TEXTE FOURNI:
──────
Qualifié pat Thibaut Garcia lui-même d’OVNI de la guitare, Yamandu Costa était l’invité exceptionnel du deuxième concert de la saison Toulouse Guitare. Ce 24 novembre 2024, l’auditorium Saint-Pierre des Cuisines a hébergé la révélation à Toulouse d’un talent d’exception célébré dans le monde entier. Le public curieux, venu nombreux, attiré par la nouveauté de la proposition musicale, a bruyamment manifesté un enthousiasme délirant tellement justifié !
Rappelons que Yamandu Costa, né à Passo Fundo, dans l’état brésilien du Rio Grande do Sul, a commencé à jouer de la guitare à l’âge de 7 ans avec son père Algacir Costa, leader du groupe musical « Os Fronteiriços » (Les Frontaliers). Il s’est perfectionné avec Lucio Yanel, Argentin virtuose installé au Brésil. Jusqu’à l’âge de 15 ans, son unique école fut la musique régionale du Sud du Brésil, de l’Argentine et de l’Uruguay. La découverte des grands musiciens et compositeurs brésiliens comme Radamés Gnattali, Baden Powell, Tom Jobim, Raphael Rabello, et d’autres, lui a permis de se forger une personnalité musicale d’une grande originalité. Sa prestation toulousaine a démontré que toutes ses interventions réinventent le rôle de la guitare dans la performance musicale.
Néanmoins, le récital flamboyant de Yamandu Costa, ce dimanche 24 novembre, est précédé de l’intervention, devenue traditionnelle, d’un jeune guitariste en cours d’études, en l’occurrence de Robin Tahar, étudiant à l’IsdaT, déjà largement apprécié dans une précédente saison. Alors qu’il vient de remporter un important 1er Prix de composition, Robin Tahar ouvre le concert avec un programme qui comporte deux pièces très différentes. Il souligne tout d’abord avec finesse la poésie nostalgique, l’éloquence du Tombeau sur la mort de M. Comte de Logy de Silvius Leopold Weiss (1687-1750). Il enchaîne cette pièce avec Aquarelle, composée par le Brésilien Sérgio Assad né en 1952. De subtiles modulations ménagent une transition parfaitement musicale entre les deux mondes.
L’arrivée de Yamandu Costa ouvre un moment particulier de communion de l’interprète avec le public, mais surtout avec son instrument, une magnifique guitare à 7 cordes aux sonorités d’une grande richesse. Tout au long de la soirée, cette communion est telle qu’on se demande si la guitare n’est que le prolongement naturel de son propre corps ou l’inverse ! Comme il l’indique lui-même, le musicien joue avec le micro, ou plutôt avec les micros. Car il ne se contente pas de jouer (et comment !) : il chante, il siffle, il « percussionne » de tout son corps, comme l’homme-orchestre qu’il devient. En outre, son récital est ponctué d’un recours périodique à la boisson traditionnelle du « mate », cette infusion originaire du sud « gaucho » du Brésil sirotée dans son « chimarrão » tout aussi traditionnel.
──────
CONSIGNE: Prolongez le compte rendu du concert de Yamandu Costa à Toulouse en reprenant juste après sa dernière phrase.

SEGMENT DE DONNÉES:
──────
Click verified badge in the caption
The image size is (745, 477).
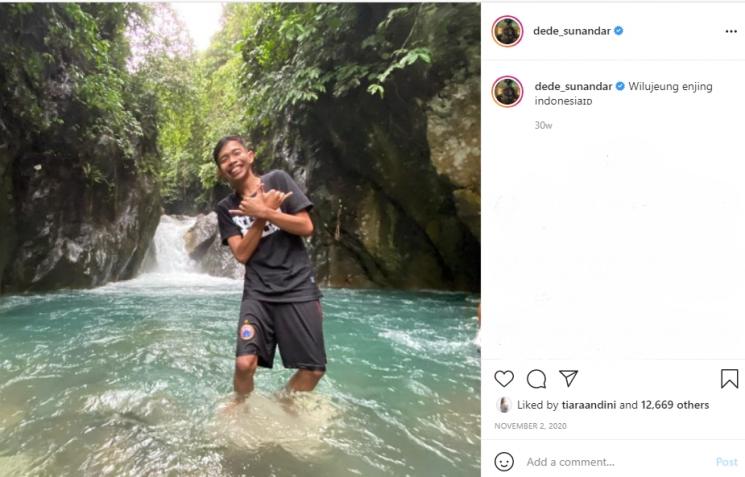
──────
RÉSULTAT:
Ses doigts courent sur les cordes de sa guitare avec une virtuosité que l’on n’aurait pas crue possible. Les pièces s’enchaînent avec un naturel et une imagination superlatives. De nombreux passages proprement diaboliques alternent parfois avec une halte nostalgique pleine de poésie. La variété incroyable des rythmes qu’il produit ou invente donne le vertige. Le répertoire qu’il investit mêle les traditionnels de son Brésil du sud et ses propres compositions, adaptations ou transcriptions. Parmi les pièces qu’il identifie, on note une de ses compositions pour Michel Legrand qu’il admire et dont il s’inspire avec finesse. Il joue également une vivifiante Polka du Paraguay et son émouvante Samba pro Rapha, un hommage au compositeur Raphael Rabello, disparu prématurément en 1995.
Quelques chansons pleines de poésie complètent son parcours instrumental. L’une d’entre elles évoque notamment le vol des oiseaux, la douceur d’un repos en hamac au clair de lune, le passage de femmes en blanc…
Les échanges avec le public tissent des liens sincères et touchants tout au long de cet après-midi dominical longuement applaudi par tous ceux qui ont pu avoir accès à cet événement, alors que plusieurs dizaines de spectateurs ont dû y renoncer par manque de places.
Un grand merci à Toulouse Guitare pour cette découverte in loco d’un talent exceptionnel !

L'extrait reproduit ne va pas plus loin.